Default: Respected. N0CK will not crawl disallowed paths unless explicitly overridden.

Payload Safety

All test payloads use neutral markers. No executable code, SQL DROP statements, or shell commands in default tests.

Prohibited Actions

N0CK will not and must not be configured to:

  • • Test targets without authorization
  • • Perform brute-force attacks on authentication endpoints
  • • Execute denial-of-service attacks
  • • Modify or delete production data
  • • Exploit vulnerabilities beyond proof-of-concept verification
  • • Access or exfiltrate sensitive user data
  • • Bypass multi-tenant boundaries or cross-tenant isolation

Responsible Disclosure

If N0CK discovers a vulnerability:

  1. 1.Findings are reported to you, not publicly disclosed
  2. 2.Evidence includes minimal reproduction steps
  3. 3.You are responsible for validating and remediating findings
  4. 4.Follow standard disclosure timelines (typically 90 days)

Legal Disclaimer

N0CK is a tool.

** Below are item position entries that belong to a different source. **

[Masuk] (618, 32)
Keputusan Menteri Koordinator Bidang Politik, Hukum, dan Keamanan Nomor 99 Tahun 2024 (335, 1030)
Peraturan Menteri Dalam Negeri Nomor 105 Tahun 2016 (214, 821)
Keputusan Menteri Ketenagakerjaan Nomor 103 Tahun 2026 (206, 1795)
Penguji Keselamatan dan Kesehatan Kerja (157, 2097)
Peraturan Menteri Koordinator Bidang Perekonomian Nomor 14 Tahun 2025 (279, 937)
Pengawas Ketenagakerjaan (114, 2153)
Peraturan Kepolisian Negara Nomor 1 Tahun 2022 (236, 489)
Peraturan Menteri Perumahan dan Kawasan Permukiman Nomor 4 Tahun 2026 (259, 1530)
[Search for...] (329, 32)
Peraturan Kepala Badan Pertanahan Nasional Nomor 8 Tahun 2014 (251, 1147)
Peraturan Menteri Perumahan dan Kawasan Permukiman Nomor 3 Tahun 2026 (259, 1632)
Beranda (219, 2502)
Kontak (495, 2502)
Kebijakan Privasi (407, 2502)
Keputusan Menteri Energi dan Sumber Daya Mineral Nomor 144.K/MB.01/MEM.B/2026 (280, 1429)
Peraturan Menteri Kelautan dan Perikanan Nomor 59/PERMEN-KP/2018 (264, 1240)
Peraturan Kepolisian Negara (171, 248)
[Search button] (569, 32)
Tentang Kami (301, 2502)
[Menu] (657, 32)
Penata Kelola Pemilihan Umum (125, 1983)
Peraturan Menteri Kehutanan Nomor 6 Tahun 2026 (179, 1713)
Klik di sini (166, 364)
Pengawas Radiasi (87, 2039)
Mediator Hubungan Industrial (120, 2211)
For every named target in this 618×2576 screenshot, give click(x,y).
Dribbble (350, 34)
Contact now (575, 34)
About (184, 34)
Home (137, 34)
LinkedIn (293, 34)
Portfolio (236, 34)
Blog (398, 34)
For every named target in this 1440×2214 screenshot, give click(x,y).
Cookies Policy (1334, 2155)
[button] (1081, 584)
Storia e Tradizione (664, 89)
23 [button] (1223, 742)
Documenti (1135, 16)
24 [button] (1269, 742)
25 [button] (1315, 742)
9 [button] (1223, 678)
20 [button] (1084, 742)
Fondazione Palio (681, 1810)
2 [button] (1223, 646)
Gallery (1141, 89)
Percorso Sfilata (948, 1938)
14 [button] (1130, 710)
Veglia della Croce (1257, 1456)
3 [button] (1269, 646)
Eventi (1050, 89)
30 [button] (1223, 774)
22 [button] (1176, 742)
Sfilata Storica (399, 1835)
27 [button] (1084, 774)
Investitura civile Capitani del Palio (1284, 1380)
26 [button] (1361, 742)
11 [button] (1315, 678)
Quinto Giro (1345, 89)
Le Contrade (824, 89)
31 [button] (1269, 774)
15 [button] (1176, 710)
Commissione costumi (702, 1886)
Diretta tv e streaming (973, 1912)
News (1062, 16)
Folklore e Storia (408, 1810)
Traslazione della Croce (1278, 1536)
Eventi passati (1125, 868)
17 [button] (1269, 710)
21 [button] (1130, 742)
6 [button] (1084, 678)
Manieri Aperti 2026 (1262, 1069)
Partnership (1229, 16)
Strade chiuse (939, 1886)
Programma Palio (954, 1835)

The operator is responsible for ensuring all testing is authorized, legal, and compliant with applicable laws and regulations.

Unauthorized security testing may violate the Computer Fraud and Abuse Act (CFAA) in the United States, the Computer Misuse Act in the UK, and similar laws in other jurisdictions.

N0CK's developers disclaim all liability for misuse. Use at your own risk and only with proper authorization.